*DESCRIPTION OF THE TASK*.
Once the pictures are set aside, copy everything else in the records exactly.

*TASK INPUT*.
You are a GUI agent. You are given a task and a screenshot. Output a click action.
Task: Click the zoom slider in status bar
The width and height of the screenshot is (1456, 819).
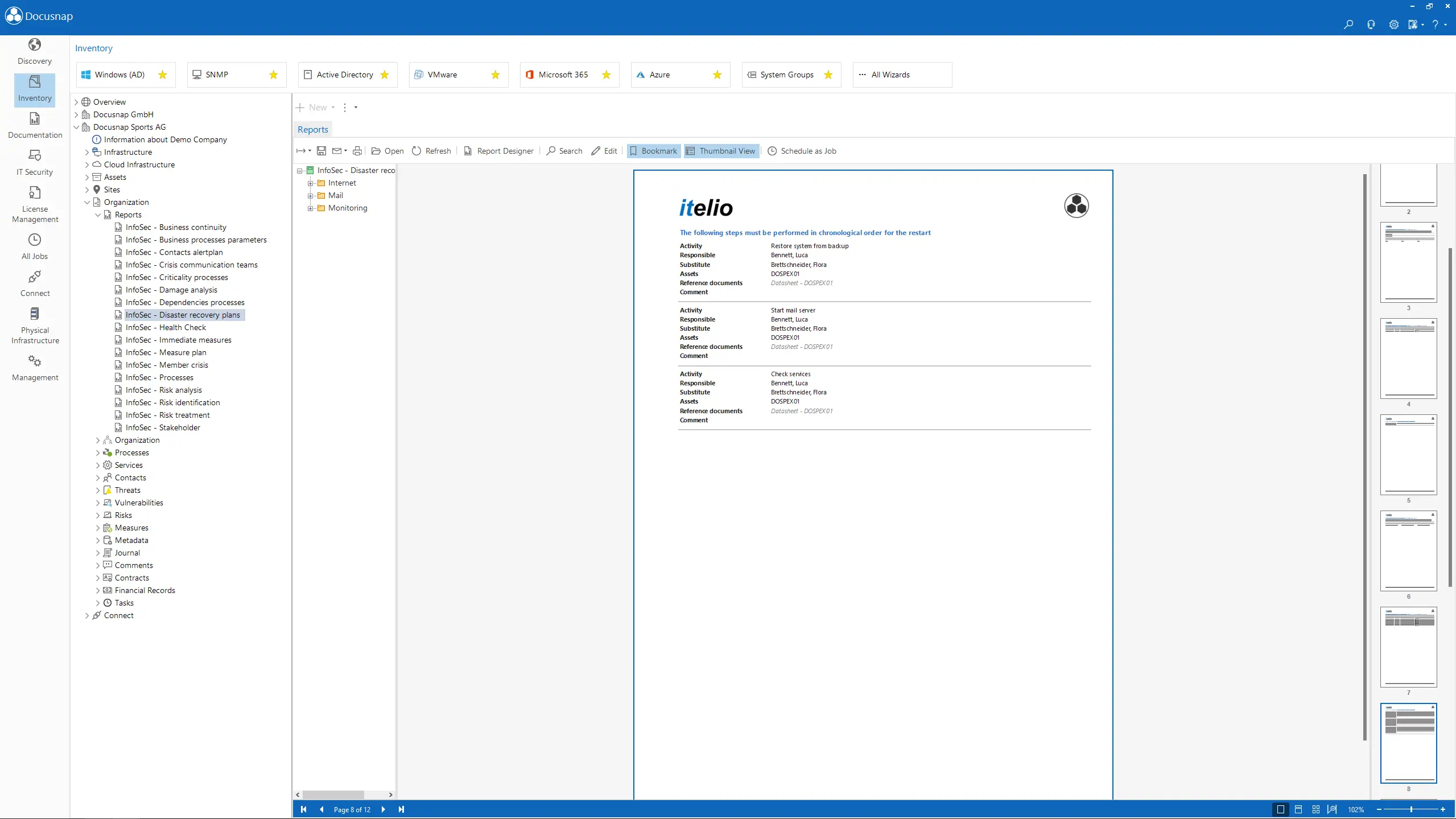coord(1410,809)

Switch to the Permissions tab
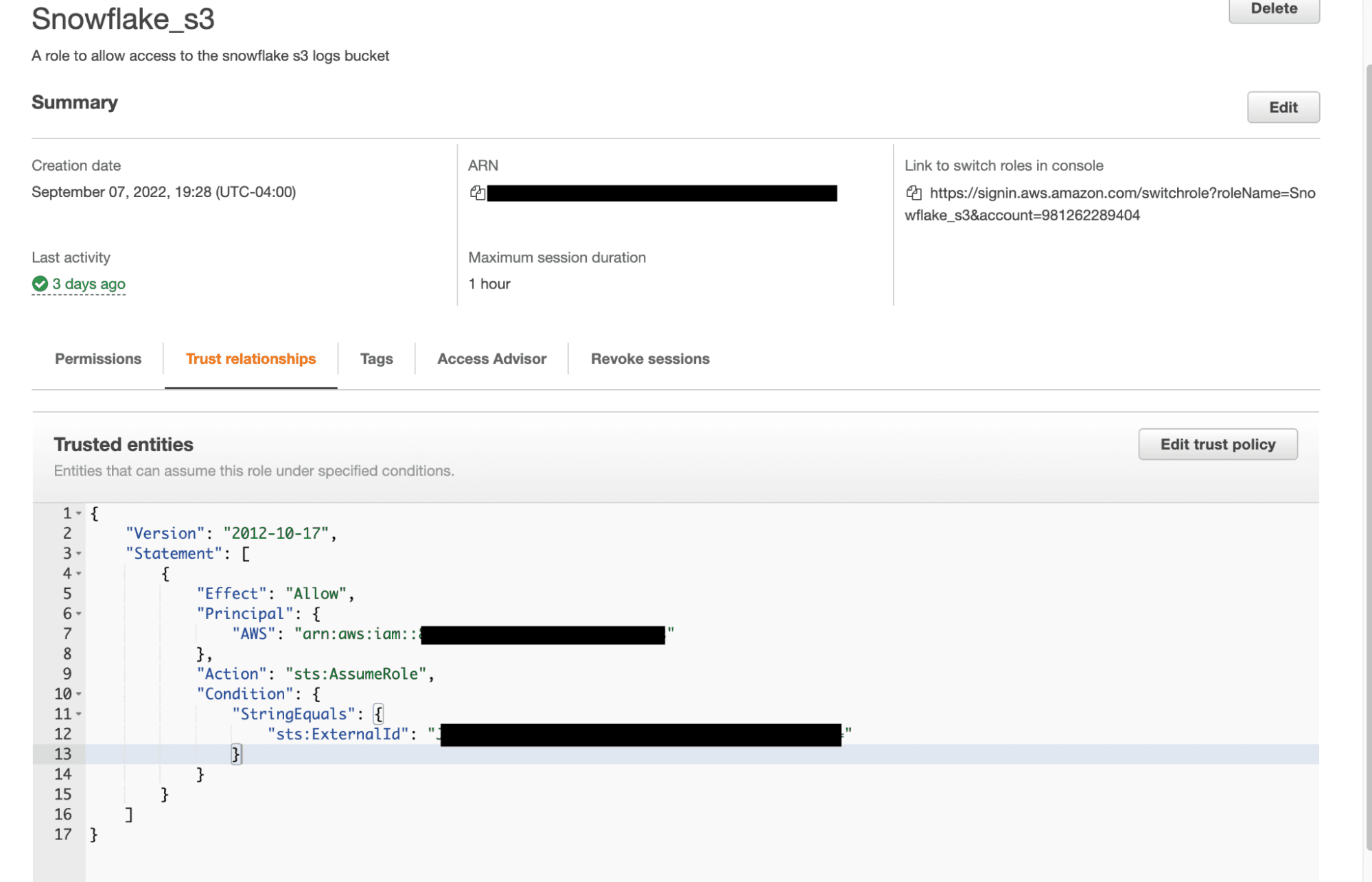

*EXERCISE ANSWER*.
You are a GUI agent. You are given a task and a screenshot. Output a click action.
Task: Click the zoom slider in status bar
The width and height of the screenshot is (1456, 819).
coord(1410,809)

Switch to the Permissions tab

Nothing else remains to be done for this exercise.